Escalation Option 2: Department of Labor Complaint (ERISA Plans)

If your insurance is through an employer-sponsored self-funded plan (governed by ERISA), your regulatory complaint goes to the U.S. Department of Labor's Employee Benefits Security Administration (EBSA), not your state DOI. File at dol.gov/agencies/ebsa or call 1-866-444-3272.

EBSA investigates violations of ERISA claim procedure regulations, including missed response deadlines, inadequate denial notices, and refusal to provide required documents.

Escalation Option 3: Legal Action for Bad Faith

If all other options have been exhausted and you believe your insurer acted in bad faith, consult an attorney who specializes in insurance policyholder rights. Most states recognize a cause of action for insurance bad faith.

A successful bad faith claim can result in:

  • Payment of the original denied claim
  • Consequential damages caused by the denial (medical costs you paid out of pocket, etc.)
  • Emotional distress damages (in some states)
  • Punitive damages (in cases of egregious conduct)
  • Your attorney's fees (in many states)

Legal action is a last resort — it is expensive and slow.

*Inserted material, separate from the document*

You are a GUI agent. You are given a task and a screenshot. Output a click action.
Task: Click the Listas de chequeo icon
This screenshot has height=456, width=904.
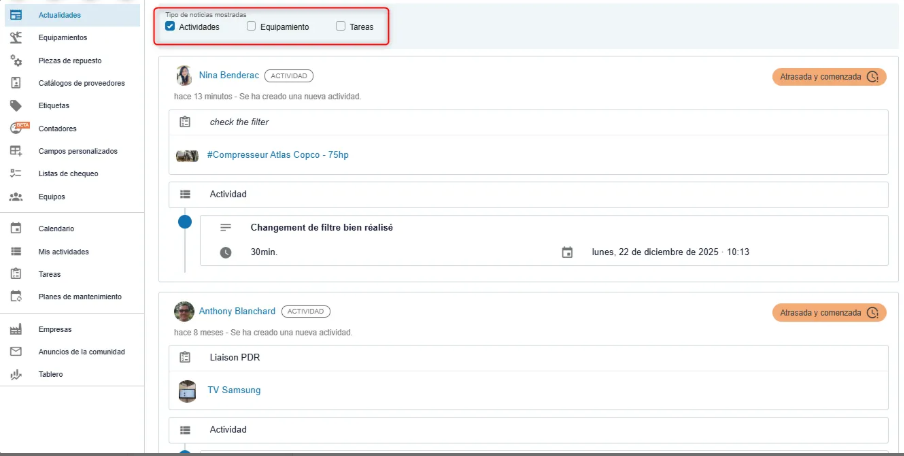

But for high-value claims involving serious harm, it is a real and powerful option.

Before pursuing legal action, make sure you have completed the full appeal process, including independent external review, and that you have thorough documentation of the insurer's conduct.

Frequently Asked Questions

What is insurance bad faith?
Insurance bad faith occurs when an insurer unreasonably refuses to pay a valid claim, fails to properly investigate a claim, delays payment without legitimate reason, or otherwise fails to fulfill its contractual obligations to the insured. Most states recognize both statutory and common law bad faith claims. A successful bad faith lawsuit can result in compensatory damages beyond the claim value plus punitive damages.
What is the difference between a coverage dispute and bad faith?
A coverage dispute is a genuine disagreement about whether a claim is covered. Bad faith requires more — the insurer must have acted unreasonably or in a manner that violates its duty to deal fairly with you. Denying a claim that clearly should have been paid, failing to investigate properly, or misrepresenting policy terms are examples of bad faith behavior. A mere coverage dispute, even if you ultimately win the appeal, may not be bad faith.
How do I find an insurance bad faith attorney?
Search for attorneys who specialize in insurance litigation or policyholder rights law. The United Policyholders organization (uphelp.org) maintains a directory of consumer-oriented insurance attorneys. Many bad faith attorneys work on contingency — meaning they only get paid if you win — making legal representation accessible even if you cannot afford upfront fees.
Does filing a bad faith complaint affect my pending appeal?
Filing a complaint with your state DOI or DOL does not invalidate your internal appeal or external review. You should pursue all options simultaneously: continue your internal appeal, request external review, and file regulatory complaints. If you are considering a lawsuit, consult with an attorney about the best timing — in some states, you must exhaust certain remedies before filing a bad faith suit.